Have you ever heard of a man named Antoni Gaudí? From his name alone, one gets the impression of something grand and imposing—a man who likely walked about with a face that shouted, “I am a genius!” In truth, however, he was quite the eccentric character. Walk through the streets of Barcelona, and suddenly, a monstrous structure looms before you like a phantom. The Sagrada Família. Just hearing the name makes one’s stomach feel a bit heavy, doesn’t it? After all, they’ve been building it for over a hundred years and still haven’t finished.
Ordinarily, things should have a point of completion. In a novel, once the final line is written, that’s the end of it. The reader is free to cry or laugh as they please. Yet, this man Gaudí refuses to let his work end even in death. He possesses such tenacity that one might suspect his ghost is still out there, stacking stones at the construction site. Of course, the way he actually left this world—hit by a tram and mistaken for a beggar—carries a touch of wretched absurdity and pathos that is almost beyond saving.

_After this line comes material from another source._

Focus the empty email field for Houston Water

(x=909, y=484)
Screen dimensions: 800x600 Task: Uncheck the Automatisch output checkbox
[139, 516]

However, if you gaze steadily at what he left behind, a strange thing happens. You feel as though the impurities deep within your chest are being slowly washed away. In Gaudí’s architecture, there are almost no cold, straight lines of the sort drawn with a ruler. Instead, there are only undulating curves and distorted, cave-like spaces. He once said, “The straight line belongs to men, the curved one to God.” When I first heard this, I nearly struck my knee in agreement. Indeed, what the world calls “correctness” is always angular and tends to wound us. But look at the natural world: you won’t find a perfect straight line discarded anywhere. Clouds, trees, waves, and even our own groveling hearts—everything is twisted and curved.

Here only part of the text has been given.